After 80 years of stargazing, Frank Bateson is calling it a day. The visionary has almost lost his sight.
Dubbed in the United States "the father of New Zealand astronomy," the still sprightly 95-year-old is stepping down this month from directorship of the Variable Star Section of the Royal Astronomical Society of New Zealand. "It's time I retired," he said matter-of-factly.
Dr Bateson founded the section in 1927 - three years after publishing his first observation of the magnitudes of variable stars while a teenager - and has been the director ever since.
But the voluble raconteur with the sharp memory is not giving up another life-long interest - writing - even if it has to be done by dictation these days. He has just finished a novel and is working on a family history.
Dr Bateson has published hundreds of scientific papers and notes about celestial bodies, as well as books including the autobiographical Paradise Beckons.
His interest in astronomy began as a schoolboy with a small borrowed telescope. What appealed, he said, was "the wonder of it all".
His study of the stars continued during the 17 years he and wife Doris spent in the Cook Islands. Dr Bateson was manager of a large trading company there and the only European member elected to the islands' first legislative assembly.
"I became a politician by saying yes when I should have said no."
In Rarotonga his research on variable stars in the Southern Hemisphere brought international recognition and won him the first of many awards. The dedicated amateur astronomer quickly built up a professional reputation.
"I had purchased a very fine 20m aperture refracting telescope which was housed in a simple observatory erected on the back lawn of our home in Avatiu," he recalled.
Describing himself then, Dr Bateson said: "By profession I was an accountant, by accident a businessman, but by nature an astronomer."

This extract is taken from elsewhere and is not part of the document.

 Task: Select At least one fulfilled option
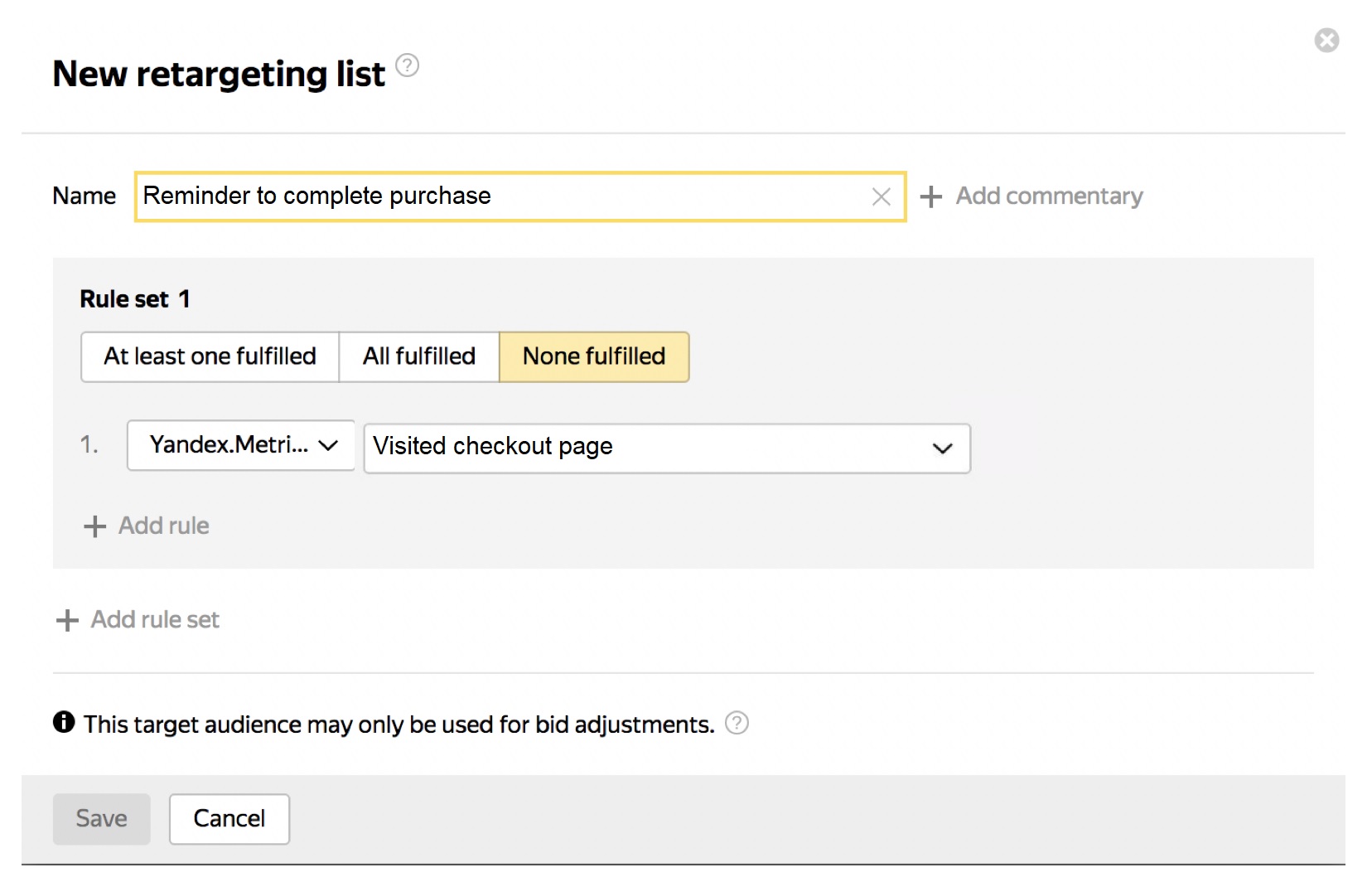pos(210,356)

By 1960, several countries were looking south of the Equator for suitable sites on which to establish research observatories and New Zealand was assuming importance among astronomers.
The University of Pennysylvania invited Dr Bateson on a North American lecture tour, appointed him a research associate and sent him on a three-year search for the best location for an observatory here.
That resulted in the choice of the Mt John site near Lake Tekapo in South Canterbury which now boasts the internationally recognised Mt John Observatory of Canterbury University. Dr Bateson was the first astronomer in charge.
He was awarded an honorary doctorate by Waikato University in 1977 and was also made an OBE.
"I always had a dream that somehow, someday I would provide a professional observatory for young people where they could also study at university," he said.
After 10 years "living and working on many high and lonely mountain tops in the South Island", Dr Bateson left Mt John at 60. He became busier than ever with overseas trips to conferences and lectures.
The old-style gentleman, who insists he has always been "a simple soul", leads a full life despite his blindness. "I'm still physically fit and my brain still works."
Does anything lie beyond the stars he has reached for? "I'm not particularly religious, but I have always believed there is a supreme being."
His aim, said Dr Bateson, was always to give something back and to make life the richer for his passing through it.
"Just accept what you cannot change and, if there is something you can change for the better, make sure you do."
The Royal Astronomical Society will mark Dr Bateson's achievements with a conference and celebration dinner in Tauranga today.